Títulos como O Estado das Coisas (Wim Wenders, 1982), A Cidade Branca (Alain Tanner, 1983) ou Vale Abraão (Manoel de Oliveira, 1993) são referências emblemáticas na trajetória de um produtor que resiste a ser definido como um mero "angariador de meios", assumindo antes o estatuto clássico de "independente". Com o seu próprio didatismo: "A intervenção do produtor deve ser discreta, o que não significa que não participe também na organização do processo criativo - deve funcionar como aquilo que eu gosto de chamar o princípio da realidade.

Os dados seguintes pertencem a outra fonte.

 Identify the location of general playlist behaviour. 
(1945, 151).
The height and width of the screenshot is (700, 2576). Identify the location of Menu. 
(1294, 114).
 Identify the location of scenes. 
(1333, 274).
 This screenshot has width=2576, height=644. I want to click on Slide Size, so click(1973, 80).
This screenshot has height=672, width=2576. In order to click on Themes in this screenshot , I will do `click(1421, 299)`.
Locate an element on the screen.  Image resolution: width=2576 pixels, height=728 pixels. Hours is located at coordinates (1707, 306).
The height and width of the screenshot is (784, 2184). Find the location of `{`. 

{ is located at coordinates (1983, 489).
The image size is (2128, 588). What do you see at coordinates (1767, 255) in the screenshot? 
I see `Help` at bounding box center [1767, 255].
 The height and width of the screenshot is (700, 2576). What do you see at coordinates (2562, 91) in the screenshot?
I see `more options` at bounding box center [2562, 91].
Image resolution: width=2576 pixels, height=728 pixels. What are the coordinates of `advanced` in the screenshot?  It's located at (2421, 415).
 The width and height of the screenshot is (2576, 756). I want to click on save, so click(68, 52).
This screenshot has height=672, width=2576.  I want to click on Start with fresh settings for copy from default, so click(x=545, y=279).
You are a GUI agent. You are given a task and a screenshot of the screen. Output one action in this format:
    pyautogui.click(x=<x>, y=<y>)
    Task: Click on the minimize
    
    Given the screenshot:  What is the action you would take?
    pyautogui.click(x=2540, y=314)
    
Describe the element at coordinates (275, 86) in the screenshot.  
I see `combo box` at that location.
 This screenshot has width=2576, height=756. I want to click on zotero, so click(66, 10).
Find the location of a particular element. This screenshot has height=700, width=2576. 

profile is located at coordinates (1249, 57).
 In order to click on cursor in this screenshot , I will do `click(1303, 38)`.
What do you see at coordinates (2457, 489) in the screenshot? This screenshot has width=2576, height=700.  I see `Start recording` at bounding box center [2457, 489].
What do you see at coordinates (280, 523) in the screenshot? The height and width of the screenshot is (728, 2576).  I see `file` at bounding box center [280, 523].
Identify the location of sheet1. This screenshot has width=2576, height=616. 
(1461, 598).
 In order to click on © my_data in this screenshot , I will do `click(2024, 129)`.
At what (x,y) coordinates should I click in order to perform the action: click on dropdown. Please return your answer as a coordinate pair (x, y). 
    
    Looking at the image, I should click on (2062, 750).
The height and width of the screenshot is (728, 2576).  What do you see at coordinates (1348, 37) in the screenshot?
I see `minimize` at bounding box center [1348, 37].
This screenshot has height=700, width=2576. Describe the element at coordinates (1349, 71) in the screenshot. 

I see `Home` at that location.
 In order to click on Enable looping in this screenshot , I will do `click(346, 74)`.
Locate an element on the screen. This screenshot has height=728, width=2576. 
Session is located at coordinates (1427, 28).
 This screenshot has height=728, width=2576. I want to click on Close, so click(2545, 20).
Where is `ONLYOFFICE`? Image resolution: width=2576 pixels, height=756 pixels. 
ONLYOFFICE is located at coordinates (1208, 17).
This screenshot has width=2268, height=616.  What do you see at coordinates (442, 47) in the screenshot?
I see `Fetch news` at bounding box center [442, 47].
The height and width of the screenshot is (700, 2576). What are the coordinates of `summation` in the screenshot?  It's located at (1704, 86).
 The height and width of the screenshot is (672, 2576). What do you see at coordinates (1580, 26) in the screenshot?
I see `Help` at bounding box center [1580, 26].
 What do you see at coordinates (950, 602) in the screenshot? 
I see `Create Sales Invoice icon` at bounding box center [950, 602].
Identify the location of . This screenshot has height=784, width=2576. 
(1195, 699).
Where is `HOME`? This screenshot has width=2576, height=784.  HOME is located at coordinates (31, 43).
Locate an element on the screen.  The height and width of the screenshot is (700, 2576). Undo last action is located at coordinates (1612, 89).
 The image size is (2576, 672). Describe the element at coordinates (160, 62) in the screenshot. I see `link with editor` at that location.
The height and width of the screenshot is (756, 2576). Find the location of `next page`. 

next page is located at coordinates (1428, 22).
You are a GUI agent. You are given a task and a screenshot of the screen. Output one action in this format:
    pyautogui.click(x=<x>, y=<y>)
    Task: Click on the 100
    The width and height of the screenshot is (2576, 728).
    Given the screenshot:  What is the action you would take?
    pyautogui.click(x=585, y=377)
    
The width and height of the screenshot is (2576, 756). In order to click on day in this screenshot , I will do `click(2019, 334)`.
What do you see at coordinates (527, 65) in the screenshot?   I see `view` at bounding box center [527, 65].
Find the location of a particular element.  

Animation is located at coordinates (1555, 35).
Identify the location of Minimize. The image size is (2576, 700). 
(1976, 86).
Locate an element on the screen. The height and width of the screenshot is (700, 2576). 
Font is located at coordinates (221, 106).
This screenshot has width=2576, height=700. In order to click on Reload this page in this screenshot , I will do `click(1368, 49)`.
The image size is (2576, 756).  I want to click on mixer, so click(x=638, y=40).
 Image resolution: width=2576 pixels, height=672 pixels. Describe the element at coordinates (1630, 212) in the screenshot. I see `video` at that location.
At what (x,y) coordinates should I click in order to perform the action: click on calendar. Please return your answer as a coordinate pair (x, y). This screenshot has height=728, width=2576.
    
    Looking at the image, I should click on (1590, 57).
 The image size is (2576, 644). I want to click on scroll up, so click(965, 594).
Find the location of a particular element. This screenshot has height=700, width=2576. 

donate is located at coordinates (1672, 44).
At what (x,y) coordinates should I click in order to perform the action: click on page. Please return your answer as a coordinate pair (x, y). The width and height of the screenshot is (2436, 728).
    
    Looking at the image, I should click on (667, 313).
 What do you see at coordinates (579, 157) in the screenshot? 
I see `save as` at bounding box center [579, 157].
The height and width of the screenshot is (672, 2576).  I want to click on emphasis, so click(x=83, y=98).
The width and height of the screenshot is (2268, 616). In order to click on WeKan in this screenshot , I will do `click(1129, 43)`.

Penso que dos filmes que produzi muitos poderiam existir sem mim, mas seriam, talvez, diferentes."
Nestes tempos de aceleradas transformações da produção e difusão cinematográfica (com o protagonismo recente, mas fortíssimo, das plataformas de streaming), será que ainda há espaço para essa maneira de ser independente? A urgência da partida para Toronto deixa o possível desenvolvimento da conversa para outra oportunidade, mas é claro que Paulo Branco não encara com otimismo a crescente burocratizarão das formas de financiamento do cinema na Europa. Que fazer? "Tirar os burocratas dos circuitos de decisão." Já à procura da mala para Toronto, ele próprio formula a pergunta que se impõe: "Será que isso é possível na Europa?"